Sara VanDerBeek's photos capture things that weren't meant to last. She first made her mark as an artist a few years ago, building spindly assemblages strung with images from art books or magazines as well as beads, twigs and feathers. Once she'd captured the precarious little sculptures with her camera, she broke them up again. Her airy constructions may recall Alexander Calder's mobiles, but they were also inspired by the makeshift roadside memorials that dotted New York in the wake of 9/11. Photographed in her studio against a dark backdrop, her images seem like memories, floating through our heads.

These early works create a surreal art-history pick'n'mix, from illustrations of classical sculpture to old black-and-white photography, and similar forms are echoed from work to work. VanDerBeek's instinct for creating suggestive arrangements of images and objects is often put down to her time spent co-running the New York gallery Guild & Greyshkul from 2003 to 2009. Significant, too, is the influence of her father, the experimental film-maker Stan VanDerBeek, who died when she was seven. An active figure in the 1960s New York art scene, he collaborated with the likes of Claes Oldenburg and Yvonne Rainer. He must have been a potent absence for his then Baltimore-based daughter, and his collagist approach to films has certainly influenced her.

VanDerBeek's repertoire of elusive subjects has grown in distinct new directions since she became a full-time artist three years ago, picking up shows at some of America's most prestigious museums, such as New York's Whitney and the Hammer in LA. Her most recent works (on show now in London) are crisp black-and-white photographs of dancers from her hometown. They strike exacting poses, with muscular limbs arcing to form lines as sharp and clean as modernist architecture. But they're accompanied by skinny, angular sculptures that expose the dancers' precision as an utter illusion: beyond the frozen moment of the image, these pulsing, ageing bodies have long moved on with the dance.

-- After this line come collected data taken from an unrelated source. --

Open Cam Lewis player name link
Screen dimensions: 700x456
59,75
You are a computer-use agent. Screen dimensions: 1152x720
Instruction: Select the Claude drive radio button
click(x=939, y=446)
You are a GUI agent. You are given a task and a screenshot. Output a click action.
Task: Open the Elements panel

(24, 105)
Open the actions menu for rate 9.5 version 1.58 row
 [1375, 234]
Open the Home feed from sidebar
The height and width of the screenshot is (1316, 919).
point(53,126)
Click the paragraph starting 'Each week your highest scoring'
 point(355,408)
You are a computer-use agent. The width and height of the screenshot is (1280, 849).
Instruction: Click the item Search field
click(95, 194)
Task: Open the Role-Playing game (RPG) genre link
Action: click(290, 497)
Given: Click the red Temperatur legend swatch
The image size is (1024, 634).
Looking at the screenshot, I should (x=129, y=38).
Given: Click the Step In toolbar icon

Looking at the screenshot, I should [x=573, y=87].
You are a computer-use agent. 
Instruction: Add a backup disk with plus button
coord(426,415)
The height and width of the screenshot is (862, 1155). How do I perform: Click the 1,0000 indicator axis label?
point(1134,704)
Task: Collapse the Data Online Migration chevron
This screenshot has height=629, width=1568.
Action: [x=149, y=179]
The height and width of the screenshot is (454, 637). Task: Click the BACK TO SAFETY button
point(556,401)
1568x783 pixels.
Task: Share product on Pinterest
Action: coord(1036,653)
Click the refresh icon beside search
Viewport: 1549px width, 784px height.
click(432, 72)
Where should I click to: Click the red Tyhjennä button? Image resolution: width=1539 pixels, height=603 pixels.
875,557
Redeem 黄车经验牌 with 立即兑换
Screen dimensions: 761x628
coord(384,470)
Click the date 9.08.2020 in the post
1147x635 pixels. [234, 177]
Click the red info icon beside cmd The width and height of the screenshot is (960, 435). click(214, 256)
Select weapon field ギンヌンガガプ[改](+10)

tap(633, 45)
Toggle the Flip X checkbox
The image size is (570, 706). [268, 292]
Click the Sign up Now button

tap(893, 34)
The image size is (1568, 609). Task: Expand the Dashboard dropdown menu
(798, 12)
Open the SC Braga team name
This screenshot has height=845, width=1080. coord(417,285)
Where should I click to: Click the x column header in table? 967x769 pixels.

Why we like her: For A Composition for Detroit, her 2009 elegy to the beleaguered one-time giant of the car industry, created for New York's MoMA's New Photography show. Inspired by broken windows from the city's factories, her images hang against the dark like panes of glass. A photographic journey through economic decline moves from Walker Evans's depression-era photos to VanDerBeek's own images of the city's destitute industrial spaces.

Rolling with it: After graduating, VanDerBeek spent a few years cutting her teeth as a commercial photographer in London and photographing such exciting subjects as loo paper for supermarket chains – "table-top work" that nonetheless influenced her studio photography.

Where can I see her? At the Approach, London to 24 June. Stan VanDerBeek's work is included in The Historical Box, Hauser & Wirth, London to 28 July.